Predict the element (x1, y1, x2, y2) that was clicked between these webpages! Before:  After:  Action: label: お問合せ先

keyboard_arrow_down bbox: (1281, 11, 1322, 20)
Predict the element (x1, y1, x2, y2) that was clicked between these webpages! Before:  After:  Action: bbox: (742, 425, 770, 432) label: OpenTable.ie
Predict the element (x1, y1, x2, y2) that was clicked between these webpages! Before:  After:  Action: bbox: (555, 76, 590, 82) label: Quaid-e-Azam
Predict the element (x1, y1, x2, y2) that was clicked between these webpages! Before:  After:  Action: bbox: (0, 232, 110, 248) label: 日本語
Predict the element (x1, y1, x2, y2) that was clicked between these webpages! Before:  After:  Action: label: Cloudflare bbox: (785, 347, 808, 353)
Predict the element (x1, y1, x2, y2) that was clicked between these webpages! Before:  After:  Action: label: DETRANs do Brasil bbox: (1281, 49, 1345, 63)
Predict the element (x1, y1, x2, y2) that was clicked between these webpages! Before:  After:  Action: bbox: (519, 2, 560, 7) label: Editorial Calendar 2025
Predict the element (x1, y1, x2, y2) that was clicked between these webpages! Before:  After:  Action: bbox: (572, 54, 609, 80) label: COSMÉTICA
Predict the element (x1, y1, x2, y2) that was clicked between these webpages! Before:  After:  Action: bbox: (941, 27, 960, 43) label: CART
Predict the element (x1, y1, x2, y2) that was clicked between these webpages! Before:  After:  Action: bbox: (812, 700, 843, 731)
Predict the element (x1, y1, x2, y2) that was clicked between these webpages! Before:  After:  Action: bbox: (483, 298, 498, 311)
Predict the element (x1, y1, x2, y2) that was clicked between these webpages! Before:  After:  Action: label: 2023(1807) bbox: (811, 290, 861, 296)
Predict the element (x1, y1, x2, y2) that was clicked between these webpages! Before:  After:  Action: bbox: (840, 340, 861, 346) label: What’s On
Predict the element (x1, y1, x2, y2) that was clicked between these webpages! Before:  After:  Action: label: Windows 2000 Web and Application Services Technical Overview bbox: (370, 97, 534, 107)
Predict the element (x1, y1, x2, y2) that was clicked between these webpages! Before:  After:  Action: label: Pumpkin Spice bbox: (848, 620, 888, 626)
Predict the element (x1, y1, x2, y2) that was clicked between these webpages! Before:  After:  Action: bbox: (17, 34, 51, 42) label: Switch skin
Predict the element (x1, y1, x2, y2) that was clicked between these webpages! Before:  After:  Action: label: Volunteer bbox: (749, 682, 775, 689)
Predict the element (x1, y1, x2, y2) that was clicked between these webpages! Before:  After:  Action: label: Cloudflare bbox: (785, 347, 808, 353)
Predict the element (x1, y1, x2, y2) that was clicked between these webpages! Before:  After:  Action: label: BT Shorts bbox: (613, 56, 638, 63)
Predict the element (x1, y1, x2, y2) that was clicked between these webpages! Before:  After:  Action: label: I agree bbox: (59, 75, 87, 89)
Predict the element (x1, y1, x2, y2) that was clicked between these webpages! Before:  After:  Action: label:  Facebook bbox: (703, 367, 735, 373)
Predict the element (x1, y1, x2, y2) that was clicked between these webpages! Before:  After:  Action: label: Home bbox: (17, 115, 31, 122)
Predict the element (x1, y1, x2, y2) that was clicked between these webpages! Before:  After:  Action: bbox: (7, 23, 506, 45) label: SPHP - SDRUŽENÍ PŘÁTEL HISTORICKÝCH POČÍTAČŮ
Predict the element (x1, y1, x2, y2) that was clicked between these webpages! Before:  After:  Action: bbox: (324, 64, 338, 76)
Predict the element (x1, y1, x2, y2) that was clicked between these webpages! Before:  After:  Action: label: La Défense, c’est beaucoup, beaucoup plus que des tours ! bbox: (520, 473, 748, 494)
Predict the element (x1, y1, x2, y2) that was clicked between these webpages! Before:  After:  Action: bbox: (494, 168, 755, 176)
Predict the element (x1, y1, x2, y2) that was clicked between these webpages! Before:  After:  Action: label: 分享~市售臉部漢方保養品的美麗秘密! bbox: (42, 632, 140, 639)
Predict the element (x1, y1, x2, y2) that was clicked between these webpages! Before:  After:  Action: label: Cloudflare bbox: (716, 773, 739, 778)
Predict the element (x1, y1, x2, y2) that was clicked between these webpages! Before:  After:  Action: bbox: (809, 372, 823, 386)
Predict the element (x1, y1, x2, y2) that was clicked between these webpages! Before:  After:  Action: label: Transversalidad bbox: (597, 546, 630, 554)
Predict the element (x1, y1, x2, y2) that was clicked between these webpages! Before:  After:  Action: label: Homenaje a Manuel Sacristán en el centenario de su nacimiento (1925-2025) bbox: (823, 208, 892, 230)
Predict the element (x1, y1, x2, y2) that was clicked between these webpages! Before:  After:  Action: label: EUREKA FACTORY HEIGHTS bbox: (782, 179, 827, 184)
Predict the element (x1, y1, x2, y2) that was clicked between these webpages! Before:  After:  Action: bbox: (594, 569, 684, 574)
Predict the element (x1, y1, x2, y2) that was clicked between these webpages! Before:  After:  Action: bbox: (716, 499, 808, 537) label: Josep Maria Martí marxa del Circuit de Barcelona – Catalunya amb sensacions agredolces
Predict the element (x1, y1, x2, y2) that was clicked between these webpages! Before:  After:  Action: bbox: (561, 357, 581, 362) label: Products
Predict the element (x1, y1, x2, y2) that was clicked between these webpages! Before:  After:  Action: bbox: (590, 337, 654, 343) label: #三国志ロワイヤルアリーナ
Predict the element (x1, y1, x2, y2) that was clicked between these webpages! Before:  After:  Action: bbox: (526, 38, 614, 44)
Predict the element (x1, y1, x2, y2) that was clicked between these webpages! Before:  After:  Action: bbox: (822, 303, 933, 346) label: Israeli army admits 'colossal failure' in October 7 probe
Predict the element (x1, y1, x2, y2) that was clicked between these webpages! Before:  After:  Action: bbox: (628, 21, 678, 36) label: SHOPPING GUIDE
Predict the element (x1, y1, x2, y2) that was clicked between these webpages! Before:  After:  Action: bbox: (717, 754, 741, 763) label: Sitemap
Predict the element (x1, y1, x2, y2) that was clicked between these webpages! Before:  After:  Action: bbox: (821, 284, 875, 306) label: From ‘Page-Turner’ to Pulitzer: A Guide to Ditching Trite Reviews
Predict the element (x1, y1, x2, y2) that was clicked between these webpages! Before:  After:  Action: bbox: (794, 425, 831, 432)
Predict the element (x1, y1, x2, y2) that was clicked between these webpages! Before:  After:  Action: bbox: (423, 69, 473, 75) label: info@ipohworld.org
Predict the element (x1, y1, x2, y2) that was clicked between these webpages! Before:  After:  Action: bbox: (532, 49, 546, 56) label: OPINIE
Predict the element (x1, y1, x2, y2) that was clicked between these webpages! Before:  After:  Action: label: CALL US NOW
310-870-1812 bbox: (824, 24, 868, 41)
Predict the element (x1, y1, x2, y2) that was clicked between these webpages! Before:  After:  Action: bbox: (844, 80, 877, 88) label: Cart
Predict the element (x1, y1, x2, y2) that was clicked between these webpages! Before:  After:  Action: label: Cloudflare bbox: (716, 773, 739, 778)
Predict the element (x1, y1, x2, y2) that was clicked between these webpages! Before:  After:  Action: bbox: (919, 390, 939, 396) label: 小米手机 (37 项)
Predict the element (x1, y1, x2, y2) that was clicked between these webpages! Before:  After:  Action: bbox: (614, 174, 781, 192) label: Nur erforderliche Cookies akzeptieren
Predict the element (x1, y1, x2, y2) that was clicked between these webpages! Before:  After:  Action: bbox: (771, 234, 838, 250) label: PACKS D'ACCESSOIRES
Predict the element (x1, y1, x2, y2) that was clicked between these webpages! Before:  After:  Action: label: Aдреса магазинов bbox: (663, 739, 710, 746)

_____

**Goal**
Reproduce, unchanged, the part of the material above starting at the line that contains "290, 861, 296)" and ending at the line that contains "56, 638, 63)", with both of those lines included.

**Worked solution**
Predict the element (x1, y1, x2, y2) that was clicked between these webpages! Before:  After:  Action: label: 2023(1807) bbox: (811, 290, 861, 296)
Predict the element (x1, y1, x2, y2) that was clicked between these webpages! Before:  After:  Action: bbox: (840, 340, 861, 346) label: What’s On
Predict the element (x1, y1, x2, y2) that was clicked between these webpages! Before:  After:  Action: label: Windows 2000 Web and Application Services Technical Overview bbox: (370, 97, 534, 107)
Predict the element (x1, y1, x2, y2) that was clicked between these webpages! Before:  After:  Action: label: Pumpkin Spice bbox: (848, 620, 888, 626)
Predict the element (x1, y1, x2, y2) that was clicked between these webpages! Before:  After:  Action: bbox: (17, 34, 51, 42) label: Switch skin
Predict the element (x1, y1, x2, y2) that was clicked between these webpages! Before:  After:  Action: label: Volunteer bbox: (749, 682, 775, 689)
Predict the element (x1, y1, x2, y2) that was clicked between these webpages! Before:  After:  Action: label: Cloudflare bbox: (785, 347, 808, 353)
Predict the element (x1, y1, x2, y2) that was clicked between these webpages! Before:  After:  Action: label: BT Shorts bbox: (613, 56, 638, 63)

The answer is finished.